■ **What is required**
Rewrite these rows with every "sidebar" swapped for "side panel", leaving everything else as it is.

■ **Lines of data**
|---|
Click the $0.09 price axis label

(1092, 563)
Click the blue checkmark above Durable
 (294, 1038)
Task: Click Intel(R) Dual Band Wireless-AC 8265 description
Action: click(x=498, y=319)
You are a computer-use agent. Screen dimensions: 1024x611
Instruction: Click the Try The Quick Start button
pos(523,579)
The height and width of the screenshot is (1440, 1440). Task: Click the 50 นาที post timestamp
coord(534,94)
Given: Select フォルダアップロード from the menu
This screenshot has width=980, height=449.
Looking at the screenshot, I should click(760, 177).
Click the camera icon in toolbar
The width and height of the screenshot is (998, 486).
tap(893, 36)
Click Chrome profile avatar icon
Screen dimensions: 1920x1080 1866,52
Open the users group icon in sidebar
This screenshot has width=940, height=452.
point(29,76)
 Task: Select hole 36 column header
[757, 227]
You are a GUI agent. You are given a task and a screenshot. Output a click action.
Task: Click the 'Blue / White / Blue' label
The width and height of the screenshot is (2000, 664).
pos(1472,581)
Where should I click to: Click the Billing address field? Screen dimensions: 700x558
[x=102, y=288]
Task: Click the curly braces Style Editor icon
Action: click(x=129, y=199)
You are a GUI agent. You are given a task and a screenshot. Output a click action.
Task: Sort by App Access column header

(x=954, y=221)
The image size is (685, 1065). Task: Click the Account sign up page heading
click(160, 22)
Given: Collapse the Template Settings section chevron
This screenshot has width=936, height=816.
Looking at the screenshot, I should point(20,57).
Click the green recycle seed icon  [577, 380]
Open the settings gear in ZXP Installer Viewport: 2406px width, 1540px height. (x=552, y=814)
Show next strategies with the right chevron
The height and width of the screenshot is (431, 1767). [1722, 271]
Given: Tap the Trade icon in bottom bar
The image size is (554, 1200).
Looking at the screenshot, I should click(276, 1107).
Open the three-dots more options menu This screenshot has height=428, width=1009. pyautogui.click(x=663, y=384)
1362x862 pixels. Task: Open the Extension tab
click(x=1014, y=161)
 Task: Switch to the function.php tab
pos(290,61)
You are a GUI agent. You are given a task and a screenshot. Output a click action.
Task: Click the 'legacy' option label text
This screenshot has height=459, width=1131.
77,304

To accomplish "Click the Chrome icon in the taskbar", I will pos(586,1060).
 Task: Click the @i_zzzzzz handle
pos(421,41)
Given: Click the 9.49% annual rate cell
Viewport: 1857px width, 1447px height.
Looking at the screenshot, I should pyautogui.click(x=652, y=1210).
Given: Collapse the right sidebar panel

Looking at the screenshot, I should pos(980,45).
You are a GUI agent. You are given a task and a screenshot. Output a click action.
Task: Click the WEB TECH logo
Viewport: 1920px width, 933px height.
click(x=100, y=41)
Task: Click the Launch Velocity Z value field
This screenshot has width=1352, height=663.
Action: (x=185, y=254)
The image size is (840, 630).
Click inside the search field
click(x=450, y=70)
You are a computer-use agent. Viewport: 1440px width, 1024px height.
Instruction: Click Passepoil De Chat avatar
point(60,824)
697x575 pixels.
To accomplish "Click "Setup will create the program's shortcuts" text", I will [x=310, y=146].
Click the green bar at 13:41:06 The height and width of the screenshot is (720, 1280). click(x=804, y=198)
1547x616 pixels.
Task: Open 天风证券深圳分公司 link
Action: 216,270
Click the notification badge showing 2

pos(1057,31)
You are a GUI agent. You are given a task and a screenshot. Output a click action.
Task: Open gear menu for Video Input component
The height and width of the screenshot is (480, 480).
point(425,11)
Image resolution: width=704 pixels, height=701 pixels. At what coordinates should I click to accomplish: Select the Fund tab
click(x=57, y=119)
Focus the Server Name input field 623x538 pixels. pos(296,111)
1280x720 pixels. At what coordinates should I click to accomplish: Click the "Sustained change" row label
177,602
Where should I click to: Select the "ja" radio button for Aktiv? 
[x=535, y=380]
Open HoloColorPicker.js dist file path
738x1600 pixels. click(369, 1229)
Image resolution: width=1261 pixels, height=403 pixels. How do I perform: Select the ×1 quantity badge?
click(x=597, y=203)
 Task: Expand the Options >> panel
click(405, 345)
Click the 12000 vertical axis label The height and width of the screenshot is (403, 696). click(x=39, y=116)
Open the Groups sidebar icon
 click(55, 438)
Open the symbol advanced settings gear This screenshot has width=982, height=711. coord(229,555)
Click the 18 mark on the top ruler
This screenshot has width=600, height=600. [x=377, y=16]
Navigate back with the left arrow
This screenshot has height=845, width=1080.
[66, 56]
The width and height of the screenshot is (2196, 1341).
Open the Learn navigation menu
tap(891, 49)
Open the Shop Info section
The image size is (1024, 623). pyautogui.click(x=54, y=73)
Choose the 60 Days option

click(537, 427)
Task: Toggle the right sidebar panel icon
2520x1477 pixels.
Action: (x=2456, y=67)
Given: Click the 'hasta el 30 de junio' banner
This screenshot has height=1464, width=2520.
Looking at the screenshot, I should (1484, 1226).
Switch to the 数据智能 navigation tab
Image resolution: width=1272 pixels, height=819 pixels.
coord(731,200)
|---|
■ **Response**
Click the $0.09 price axis label

(1092, 563)
Click the blue checkmark above Durable
 (294, 1038)
Task: Click Intel(R) Dual Band Wireless-AC 8265 description
Action: click(x=498, y=319)
You are a computer-use agent. Screen dimensions: 1024x611
Instruction: Click the Try The Quick Start button
pos(523,579)
The height and width of the screenshot is (1440, 1440). Task: Click the 50 นาที post timestamp
coord(534,94)
Given: Select フォルダアップロード from the menu
This screenshot has width=980, height=449.
Looking at the screenshot, I should click(760, 177).
Click the camera icon in toolbar
The width and height of the screenshot is (998, 486).
tap(893, 36)
Click Chrome profile avatar icon
Screen dimensions: 1920x1080 1866,52
Open the users group icon in side panel
This screenshot has width=940, height=452.
point(29,76)
 Task: Select hole 36 column header
[757, 227]
You are a GUI agent. You are given a task and a screenshot. Output a click action.
Task: Click the 'Blue / White / Blue' label
The width and height of the screenshot is (2000, 664).
pos(1472,581)
Where should I click to: Click the Billing address field? Screen dimensions: 700x558
[x=102, y=288]
Task: Click the curly braces Style Editor icon
Action: click(x=129, y=199)
You are a GUI agent. You are given a task and a screenshot. Output a click action.
Task: Sort by App Access column header

(x=954, y=221)
The image size is (685, 1065). Task: Click the Account sign up page heading
click(160, 22)
Given: Collapse the Template Settings section chevron
This screenshot has width=936, height=816.
Looking at the screenshot, I should point(20,57).
Click the green recycle seed icon  [577, 380]
Open the settings gear in ZXP Installer Viewport: 2406px width, 1540px height. (x=552, y=814)
Show next strategies with the right chevron
The height and width of the screenshot is (431, 1767). [1722, 271]
Given: Tap the Trade icon in bottom bar
The image size is (554, 1200).
Looking at the screenshot, I should click(276, 1107).
Open the three-dots more options menu This screenshot has height=428, width=1009. pyautogui.click(x=663, y=384)
1362x862 pixels. Task: Open the Extension tab
click(x=1014, y=161)
 Task: Switch to the function.php tab
pos(290,61)
You are a GUI agent. You are given a task and a screenshot. Output a click action.
Task: Click the 'legacy' option label text
This screenshot has height=459, width=1131.
77,304

To accomplish "Click the Chrome icon in the taskbar", I will pos(586,1060).
 Task: Click the @i_zzzzzz handle
pos(421,41)
Given: Click the 9.49% annual rate cell
Viewport: 1857px width, 1447px height.
Looking at the screenshot, I should pyautogui.click(x=652, y=1210).
Given: Collapse the right side panel panel

Looking at the screenshot, I should pos(980,45).
You are a GUI agent. You are given a task and a screenshot. Output a click action.
Task: Click the WEB TECH logo
Viewport: 1920px width, 933px height.
click(x=100, y=41)
Task: Click the Launch Velocity Z value field
This screenshot has width=1352, height=663.
Action: (x=185, y=254)
The image size is (840, 630).
Click inside the search field
click(x=450, y=70)
You are a computer-use agent. Viewport: 1440px width, 1024px height.
Instruction: Click Passepoil De Chat avatar
point(60,824)
697x575 pixels.
To accomplish "Click "Setup will create the program's shortcuts" text", I will [x=310, y=146].
Click the green bar at 13:41:06 The height and width of the screenshot is (720, 1280). click(x=804, y=198)
1547x616 pixels.
Task: Open 天风证券深圳分公司 link
Action: 216,270
Click the notification badge showing 2

pos(1057,31)
You are a GUI agent. You are given a task and a screenshot. Output a click action.
Task: Open gear menu for Video Input component
The height and width of the screenshot is (480, 480).
point(425,11)
Image resolution: width=704 pixels, height=701 pixels. At what coordinates should I click to accomplish: Select the Fund tab
click(x=57, y=119)
Focus the Server Name input field 623x538 pixels. pos(296,111)
1280x720 pixels. At what coordinates should I click to accomplish: Click the "Sustained change" row label
177,602
Where should I click to: Select the "ja" radio button for Aktiv? 
[x=535, y=380]
Open HoloColorPicker.js dist file path
738x1600 pixels. click(369, 1229)
Image resolution: width=1261 pixels, height=403 pixels. How do I perform: Select the ×1 quantity badge?
click(x=597, y=203)
 Task: Expand the Options >> panel
click(405, 345)
Click the 12000 vertical axis label The height and width of the screenshot is (403, 696). click(x=39, y=116)
Open the Groups side panel icon
 click(55, 438)
Open the symbol advanced settings gear This screenshot has width=982, height=711. coord(229,555)
Click the 18 mark on the top ruler
This screenshot has width=600, height=600. [x=377, y=16]
Navigate back with the left arrow
This screenshot has height=845, width=1080.
[66, 56]
The width and height of the screenshot is (2196, 1341).
Open the Learn navigation menu
tap(891, 49)
Open the Shop Info section
The image size is (1024, 623). pyautogui.click(x=54, y=73)
Choose the 60 Days option

click(537, 427)
Task: Toggle the right side panel panel icon
2520x1477 pixels.
Action: (x=2456, y=67)
Given: Click the 'hasta el 30 de junio' banner
This screenshot has height=1464, width=2520.
Looking at the screenshot, I should (1484, 1226).
Switch to the 数据智能 navigation tab
Image resolution: width=1272 pixels, height=819 pixels.
coord(731,200)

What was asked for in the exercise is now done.